Hired a contractor to remove the remaining 4 tons of rock from the front yard, had help from my pops installing a "extension" of the driveway in pavers, and started trenching.


----------



## brplatz (Mar 17, 2020)

Week 7

Back yard is thicker and looking excellent. Few dog spots will be cut out and filled with sod when i get the new sod for the front yard. Dog is nearly trained to go on the side rocks.....










Decided to add another sprinkler, center-ish










Re-read my city code on allowable grass sq-ft (desert rules) and had to shrink the front yard by ~3ft from sidewalk.
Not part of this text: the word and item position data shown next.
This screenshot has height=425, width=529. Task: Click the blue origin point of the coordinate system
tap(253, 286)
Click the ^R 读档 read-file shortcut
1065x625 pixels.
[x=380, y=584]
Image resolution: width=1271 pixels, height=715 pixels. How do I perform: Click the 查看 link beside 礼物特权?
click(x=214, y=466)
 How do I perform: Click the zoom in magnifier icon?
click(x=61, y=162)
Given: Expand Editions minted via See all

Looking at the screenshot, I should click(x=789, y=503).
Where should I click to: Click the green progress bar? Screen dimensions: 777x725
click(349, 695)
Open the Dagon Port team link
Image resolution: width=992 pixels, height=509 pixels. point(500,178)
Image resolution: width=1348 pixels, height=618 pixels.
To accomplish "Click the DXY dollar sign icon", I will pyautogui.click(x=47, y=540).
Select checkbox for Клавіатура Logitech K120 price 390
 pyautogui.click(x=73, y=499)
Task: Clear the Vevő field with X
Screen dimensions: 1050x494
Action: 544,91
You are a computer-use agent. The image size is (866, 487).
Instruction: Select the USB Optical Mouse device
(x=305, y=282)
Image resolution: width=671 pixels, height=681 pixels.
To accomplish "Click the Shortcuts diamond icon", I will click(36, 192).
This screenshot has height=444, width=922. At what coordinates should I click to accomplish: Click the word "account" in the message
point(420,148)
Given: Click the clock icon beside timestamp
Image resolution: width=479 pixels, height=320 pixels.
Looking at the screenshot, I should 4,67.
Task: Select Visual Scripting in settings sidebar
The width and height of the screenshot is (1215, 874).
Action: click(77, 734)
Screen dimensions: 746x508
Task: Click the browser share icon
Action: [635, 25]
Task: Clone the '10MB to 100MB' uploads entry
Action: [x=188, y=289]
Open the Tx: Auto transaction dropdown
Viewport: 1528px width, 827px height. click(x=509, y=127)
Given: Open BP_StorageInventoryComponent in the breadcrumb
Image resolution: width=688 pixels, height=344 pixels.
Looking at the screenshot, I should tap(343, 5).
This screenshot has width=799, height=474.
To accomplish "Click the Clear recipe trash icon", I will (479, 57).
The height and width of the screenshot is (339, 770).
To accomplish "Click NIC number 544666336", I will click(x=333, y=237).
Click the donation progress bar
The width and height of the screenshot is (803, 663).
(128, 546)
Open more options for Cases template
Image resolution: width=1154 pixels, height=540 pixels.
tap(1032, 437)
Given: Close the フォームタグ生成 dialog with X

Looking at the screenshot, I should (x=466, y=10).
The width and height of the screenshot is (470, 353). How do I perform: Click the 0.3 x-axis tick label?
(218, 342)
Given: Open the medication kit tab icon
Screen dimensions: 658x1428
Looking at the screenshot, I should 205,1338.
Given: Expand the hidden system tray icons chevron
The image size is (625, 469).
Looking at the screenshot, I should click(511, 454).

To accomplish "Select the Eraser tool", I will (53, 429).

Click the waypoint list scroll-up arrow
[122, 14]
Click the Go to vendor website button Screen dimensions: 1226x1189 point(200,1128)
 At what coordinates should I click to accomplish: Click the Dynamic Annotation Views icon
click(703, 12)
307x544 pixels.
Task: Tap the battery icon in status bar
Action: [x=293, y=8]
Silver lining is that the overspray will hit the rocks and one less chance of getting cited for water waste.










Rock in, and center tree surround put in. Little bit of mulch.










Added some compost and light till to get it incorporated to our clay-ish soil. Flattened, tamped and watered in. This flattening and tamping process will happen a few more times, but we are ready for sod, at long last.


----------



## brplatz (Mar 17, 2020)

Mid week 7 update because i have almost doubled the SQFT of grass on my property! Neighbors probably hate it, but i love it.

KBG (Sandia Blue Blend). Bet my wife i could do the front yard project in two weeks or less, and suceeded.

This is some of the most dense, dark green and evenly cut sod i have ever seen.


----------



## brplatz (Mar 17, 2020)

Long time update.

Front Yard Looks incredible, handled summer heat like a beast, not really sure how.










Back yard had trouble. heat and shade issues, pocketed areas of dead grass and heat stress.


















Decided to use a variation on this DIY lawn leveler. https://ifoughtthelwn.wordpress.com/2020/04/09/unveiling-the-lute/

Used 4x of 4' of 1" square aluminum tube, 2x 1" angle, 2x 1.25" angle, a rake replacement handle. only change would be bumping up the thickness of the 1.25" angle from 1/16" to something thicker.

Final Product










Square frame





































Plan is to work on topdressing/overseeding/etc this weekend.


----------